Rewrite the records below, renaming "Screen dimensions" to "Screen size" wherever it appears and leaving everything else unchanged.

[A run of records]

»»

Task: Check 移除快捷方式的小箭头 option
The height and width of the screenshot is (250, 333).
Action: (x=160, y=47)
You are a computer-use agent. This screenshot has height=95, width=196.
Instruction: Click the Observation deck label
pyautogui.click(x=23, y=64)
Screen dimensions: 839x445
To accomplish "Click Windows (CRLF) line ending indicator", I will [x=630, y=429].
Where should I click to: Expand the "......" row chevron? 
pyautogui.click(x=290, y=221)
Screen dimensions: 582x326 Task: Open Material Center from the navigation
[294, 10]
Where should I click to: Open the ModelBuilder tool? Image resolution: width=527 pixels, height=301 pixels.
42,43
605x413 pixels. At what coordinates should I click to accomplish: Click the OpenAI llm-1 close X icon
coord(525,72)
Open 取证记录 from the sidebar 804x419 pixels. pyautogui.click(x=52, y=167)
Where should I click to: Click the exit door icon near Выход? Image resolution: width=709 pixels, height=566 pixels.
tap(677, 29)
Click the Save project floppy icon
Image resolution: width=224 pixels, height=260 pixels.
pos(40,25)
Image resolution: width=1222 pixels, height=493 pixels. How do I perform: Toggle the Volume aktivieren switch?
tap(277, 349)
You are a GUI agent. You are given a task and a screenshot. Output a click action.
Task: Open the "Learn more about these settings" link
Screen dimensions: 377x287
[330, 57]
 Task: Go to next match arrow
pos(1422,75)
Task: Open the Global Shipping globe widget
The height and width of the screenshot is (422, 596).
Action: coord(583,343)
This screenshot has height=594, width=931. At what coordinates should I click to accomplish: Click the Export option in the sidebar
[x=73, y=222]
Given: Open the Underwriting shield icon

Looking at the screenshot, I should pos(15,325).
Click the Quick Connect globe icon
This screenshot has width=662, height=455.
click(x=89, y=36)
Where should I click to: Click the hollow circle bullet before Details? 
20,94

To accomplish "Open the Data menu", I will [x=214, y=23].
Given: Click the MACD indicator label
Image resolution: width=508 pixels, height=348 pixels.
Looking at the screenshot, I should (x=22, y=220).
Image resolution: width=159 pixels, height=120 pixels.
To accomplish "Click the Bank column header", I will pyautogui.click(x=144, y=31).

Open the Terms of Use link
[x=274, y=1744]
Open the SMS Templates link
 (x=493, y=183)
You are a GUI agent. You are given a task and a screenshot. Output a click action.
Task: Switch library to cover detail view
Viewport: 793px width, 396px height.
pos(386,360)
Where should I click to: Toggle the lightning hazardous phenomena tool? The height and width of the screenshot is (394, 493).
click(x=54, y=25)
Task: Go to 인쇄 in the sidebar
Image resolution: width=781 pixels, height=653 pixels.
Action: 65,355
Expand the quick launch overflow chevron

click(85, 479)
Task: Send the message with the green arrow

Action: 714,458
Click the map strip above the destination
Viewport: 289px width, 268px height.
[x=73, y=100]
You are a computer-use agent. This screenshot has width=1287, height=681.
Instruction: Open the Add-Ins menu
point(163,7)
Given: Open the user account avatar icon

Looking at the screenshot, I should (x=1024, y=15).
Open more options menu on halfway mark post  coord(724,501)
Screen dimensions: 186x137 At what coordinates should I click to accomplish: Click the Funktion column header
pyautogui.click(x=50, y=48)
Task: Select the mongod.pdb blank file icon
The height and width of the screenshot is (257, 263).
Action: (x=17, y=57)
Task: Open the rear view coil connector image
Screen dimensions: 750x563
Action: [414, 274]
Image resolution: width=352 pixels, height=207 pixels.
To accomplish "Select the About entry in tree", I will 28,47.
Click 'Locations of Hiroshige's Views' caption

««

▶ _EXERCISE ANSWER_:
Task: Check 移除快捷方式的小箭头 option
The height and width of the screenshot is (250, 333).
Action: (x=160, y=47)
You are a computer-use agent. This screenshot has height=95, width=196.
Instruction: Click the Observation deck label
pyautogui.click(x=23, y=64)
Screen size: 839x445
To accomplish "Click Windows (CRLF) line ending indicator", I will [x=630, y=429].
Where should I click to: Expand the "......" row chevron? 
pyautogui.click(x=290, y=221)
Screen size: 582x326 Task: Open Material Center from the navigation
[294, 10]
Where should I click to: Open the ModelBuilder tool? Image resolution: width=527 pixels, height=301 pixels.
42,43
605x413 pixels. At what coordinates should I click to accomplish: Click the OpenAI llm-1 close X icon
coord(525,72)
Open 取证记录 from the sidebar 804x419 pixels. pyautogui.click(x=52, y=167)
Where should I click to: Click the exit door icon near Выход? Image resolution: width=709 pixels, height=566 pixels.
tap(677, 29)
Click the Save project floppy icon
Image resolution: width=224 pixels, height=260 pixels.
pos(40,25)
Image resolution: width=1222 pixels, height=493 pixels. How do I perform: Toggle the Volume aktivieren switch?
tap(277, 349)
You are a GUI agent. You are given a task and a screenshot. Output a click action.
Task: Open the "Learn more about these settings" link
Screen size: 377x287
[330, 57]
 Task: Go to next match arrow
pos(1422,75)
Task: Open the Global Shipping globe widget
The height and width of the screenshot is (422, 596).
Action: coord(583,343)
This screenshot has height=594, width=931. At what coordinates should I click to accomplish: Click the Export option in the sidebar
[x=73, y=222]
Given: Open the Underwriting shield icon

Looking at the screenshot, I should pos(15,325).
Click the Quick Connect globe icon
This screenshot has width=662, height=455.
click(x=89, y=36)
Where should I click to: Click the hollow circle bullet before Details? 
20,94

To accomplish "Open the Data menu", I will [x=214, y=23].
Given: Click the MACD indicator label
Image resolution: width=508 pixels, height=348 pixels.
Looking at the screenshot, I should (x=22, y=220).
Image resolution: width=159 pixels, height=120 pixels.
To accomplish "Click the Bank column header", I will pyautogui.click(x=144, y=31).

Open the Terms of Use link
[x=274, y=1744]
Open the SMS Templates link
 (x=493, y=183)
You are a GUI agent. You are given a task and a screenshot. Output a click action.
Task: Switch library to cover detail view
Viewport: 793px width, 396px height.
pos(386,360)
Where should I click to: Toggle the lightning hazardous phenomena tool? The height and width of the screenshot is (394, 493).
click(x=54, y=25)
Task: Go to 인쇄 in the sidebar
Image resolution: width=781 pixels, height=653 pixels.
Action: 65,355
Expand the quick launch overflow chevron

click(85, 479)
Task: Send the message with the green arrow

Action: 714,458
Click the map strip above the destination
Viewport: 289px width, 268px height.
[x=73, y=100]
You are a computer-use agent. This screenshot has width=1287, height=681.
Instruction: Open the Add-Ins menu
point(163,7)
Given: Open the user account avatar icon

Looking at the screenshot, I should (x=1024, y=15).
Open more options menu on halfway mark post  coord(724,501)
Screen size: 186x137 At what coordinates should I click to accomplish: Click the Funktion column header
pyautogui.click(x=50, y=48)
Task: Select the mongod.pdb blank file icon
The height and width of the screenshot is (257, 263).
Action: (x=17, y=57)
Task: Open the rear view coil connector image
Screen size: 750x563
Action: [414, 274]
Image resolution: width=352 pixels, height=207 pixels.
To accomplish "Select the About entry in tree", I will 28,47.
Click 'Locations of Hiroshige's Views' caption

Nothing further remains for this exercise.